PROMPT.
Copy out every line of the data below verbatim, leaving out the pictures.

[Data for locating visible targets]
-- Begin --
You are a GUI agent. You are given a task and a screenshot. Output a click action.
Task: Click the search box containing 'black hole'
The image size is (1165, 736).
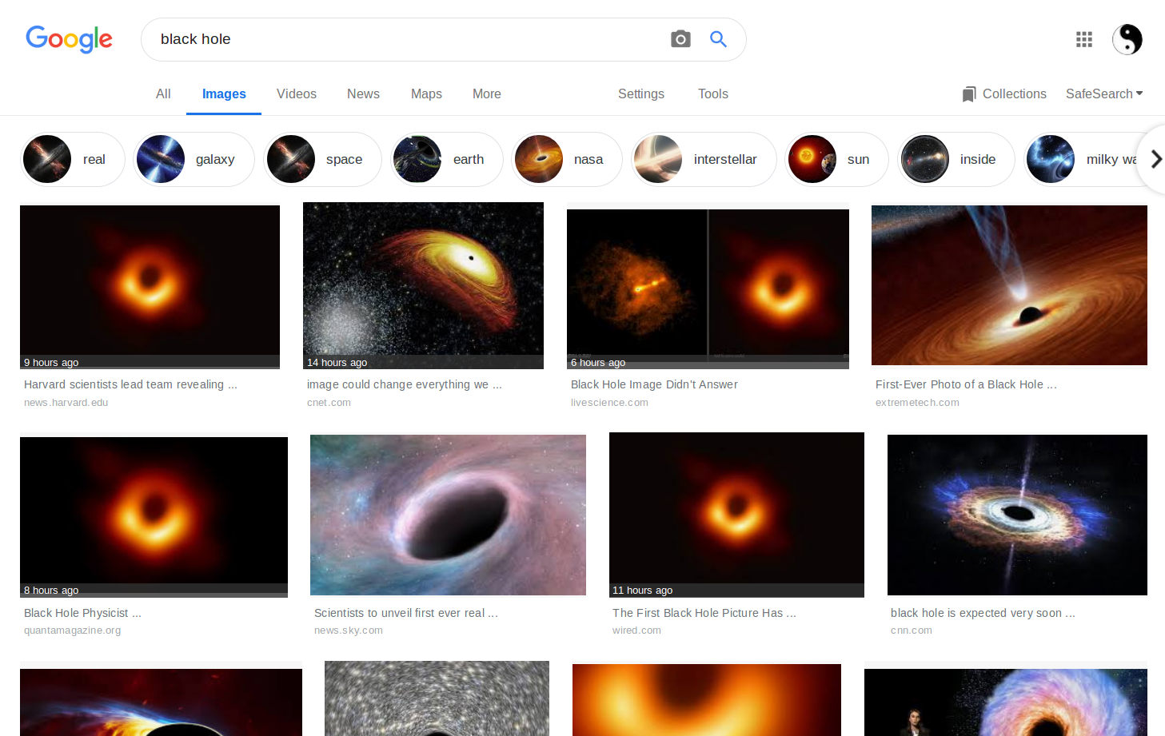tap(400, 39)
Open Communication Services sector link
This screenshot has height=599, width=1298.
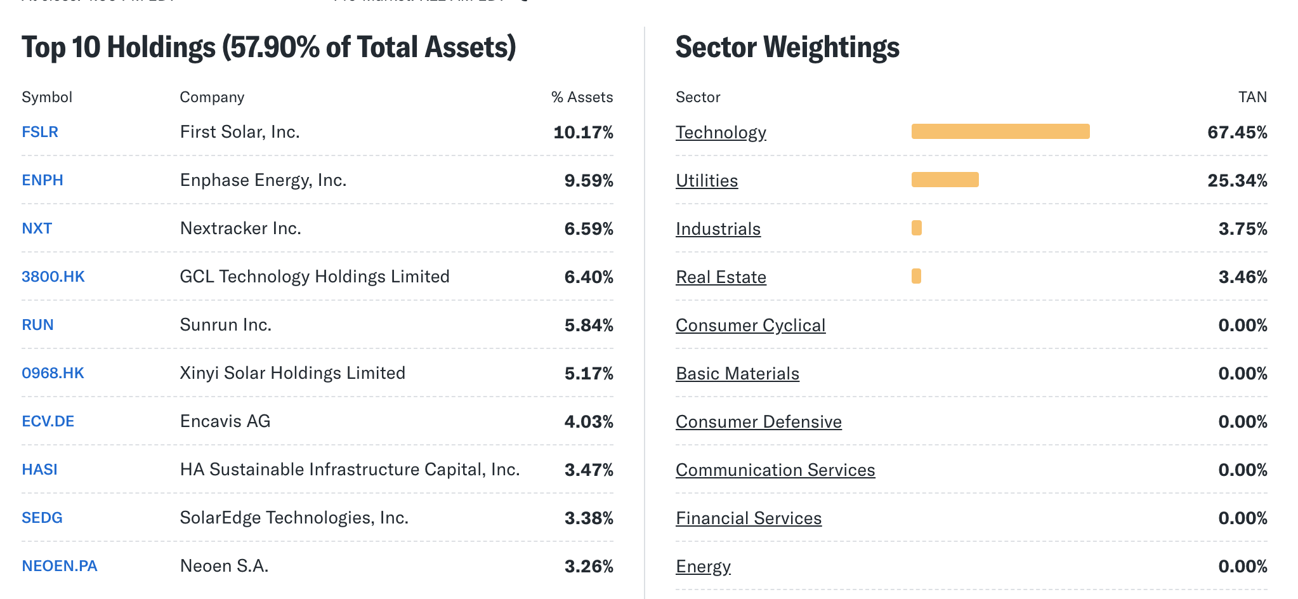click(x=775, y=470)
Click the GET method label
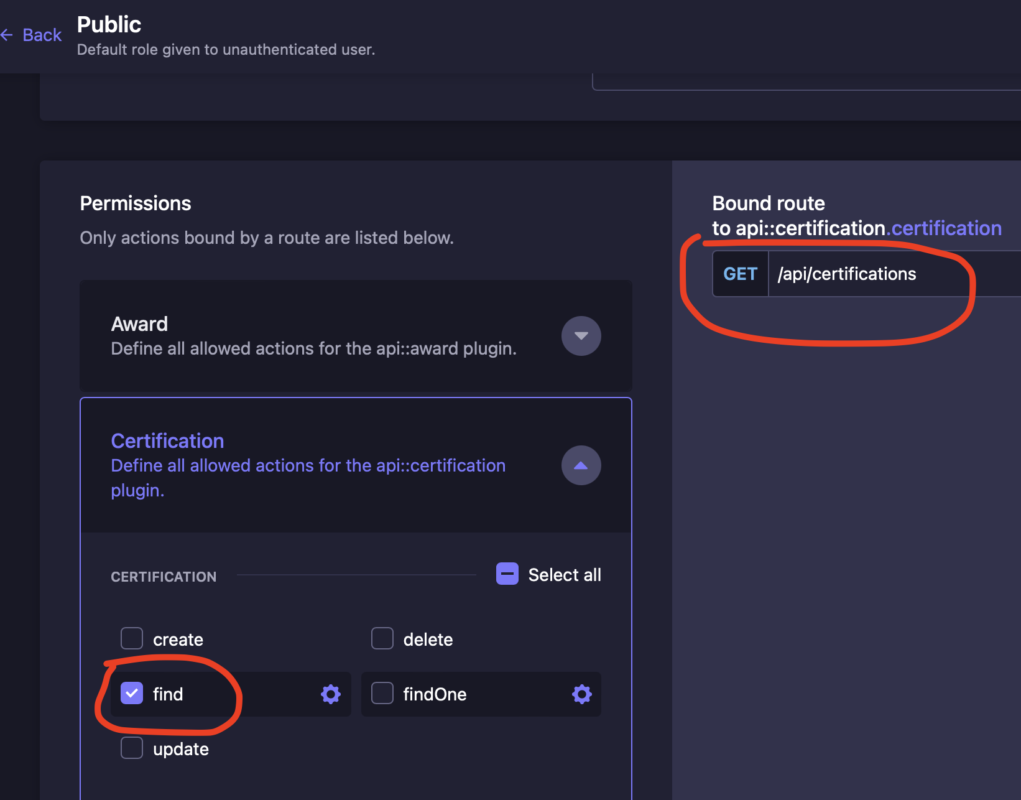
-- End --
THE OUTPUT.
You are a GUI agent. You are given a task and a screenshot. Output a click action.
Task: Click the search box containing 'black hole'
The image size is (1165, 736).
tap(400, 39)
Open Communication Services sector link
This screenshot has height=599, width=1298.
click(x=775, y=470)
Click the GET method label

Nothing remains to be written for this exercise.